| Ausgangstext |
◆ ◆ ◆
1. Allgemeines
Rz. 1
§ 12 entspricht weitgehend § 15 RVG. Geregelt werden mehrere Fragen, die für alle Gebühren in gleicher Weise zu beantworten sind:
- die Gebühr gilt die gesamte Tätigkeit ab, für die sie gewährt wird (Abs. 1);
- der StB kann die Gebühr grundsätzlich nur einmal fordern (Abs. 2);
- Abs. 3 regelt die Anwendung verschiedener Gebührensätze auf Teile des Gegenstandes;
- die vorzeitige Erledigung der Angelegenheit oder des Auftrages lässt bereits entstandene Gebühren grundsätzlich unberührt (Abs. 4);
- Abs. 5 behandelt die wiederholte Erteilung eines Auftrages in derselben Angelegenheit, zudem seit Inkrafttreten der 3. ÄndVGebV im Jahr 1998 auch die erneute Tätigkeit nach mehreren Jahren in derselben Sache;
- in Abs. 6 wird bestimmt, dass der mit mehreren Einzelhandlungen beauftragte StB nicht mehr an Gebühren als der mit einem Gesamtauftrag beauftragte StB erhält.
2. Pauschalierungscharakter der Gebühr
Rz. 2
Die StBVV fasst die Gebühren, die den einzelnen Angelegenheiten zugeordnet werden, pauschal zusammen. Damit ist sichergestellt, dass für eine "Angelegenheit" keine weiteren, zusätzlichen Gebühren gefordert werden können und die gesamte Tätigkeit des StB vom Auftrag bis zur Erledigung der Angelegenheit insgesamt abgegolten wird (Abs. 1).
◆ ◆ ◆
| Material erkunden |
A - Welcher Vorschrift des RVG entspricht § 12 laut dem Kommentarauszug weitgehend?
B - Geben Sie den Kommentarauszug von „1. Allgemeines“ bis „beauftragte StB erhält.“ wortgetreu wieder.
Die folgenden Daten haben mit dem Kommentarauszug nichts zu tun.

| Dargestellte Daten |
◆ ◆ ◆
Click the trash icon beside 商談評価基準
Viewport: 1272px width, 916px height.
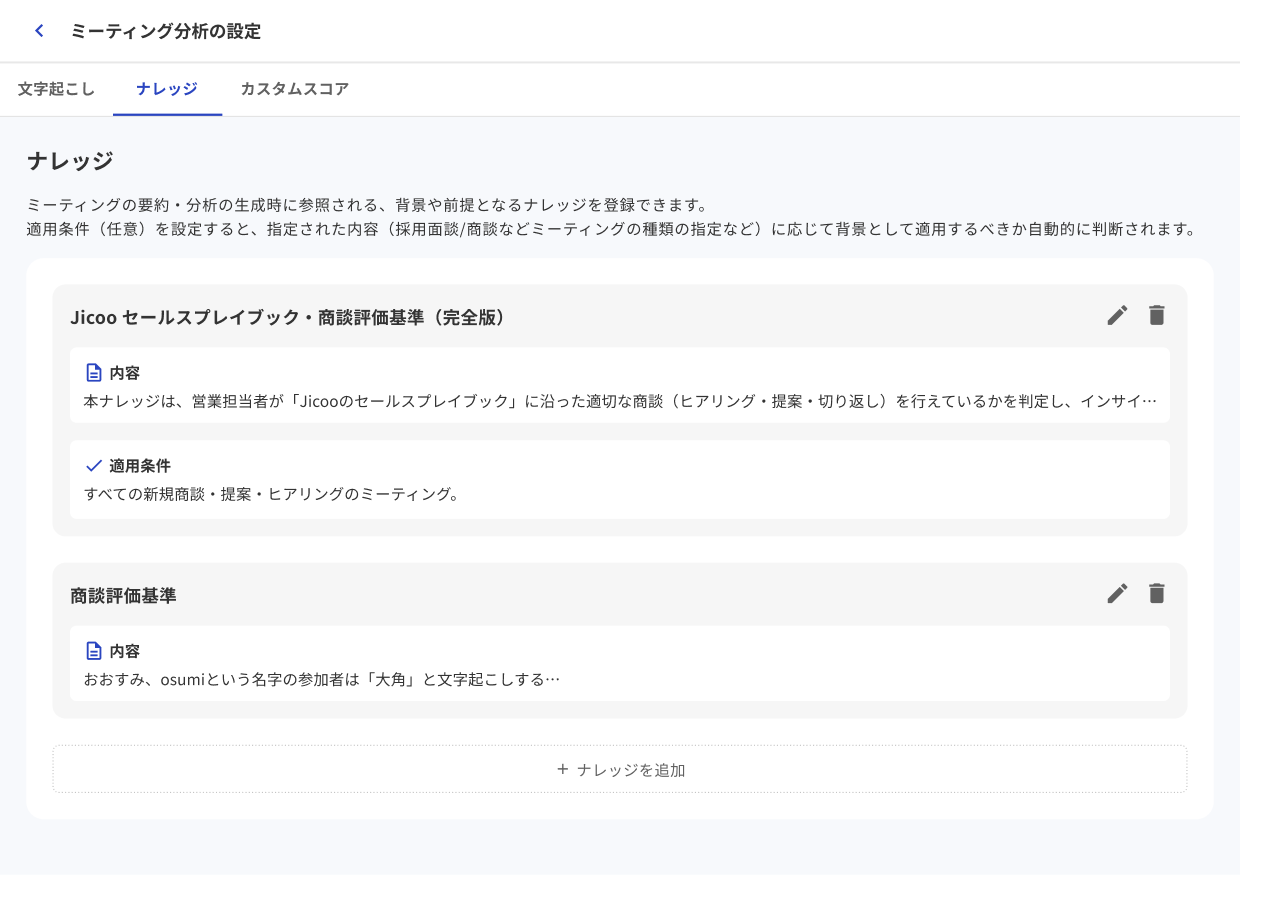pyautogui.click(x=1156, y=593)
◆ ◆ ◆
| Lösungen der Aufgaben |
A - § 15 RVG

B -
1. Allgemeines
Rz. 1
§ 12 entspricht weitgehend § 15 RVG. Geregelt werden mehrere Fragen, die für alle Gebühren in gleicher Weise zu beantworten sind:
- die Gebühr gilt die gesamte Tätigkeit ab, für die sie gewährt wird (Abs. 1);
- der StB kann die Gebühr grundsätzlich nur einmal fordern (Abs. 2);
- Abs. 3 regelt die Anwendung verschiedener Gebührensätze auf Teile des Gegenstandes;
- die vorzeitige Erledigung der Angelegenheit oder des Auftrages lässt bereits entstandene Gebühren grundsätzlich unberührt (Abs. 4);
- Abs. 5 behandelt die wiederholte Erteilung eines Auftrages in derselben Angelegenheit, zudem seit Inkrafttreten der 3. ÄndVGebV im Jahr 1998 auch die erneute Tätigkeit nach mehreren Jahren in derselben Sache;
- in Abs. 6 wird bestimmt, dass der mit mehreren Einzelhandlungen beauftragte StB nicht mehr an Gebühren als der mit einem Gesamtauftrag beauftragte StB erhält.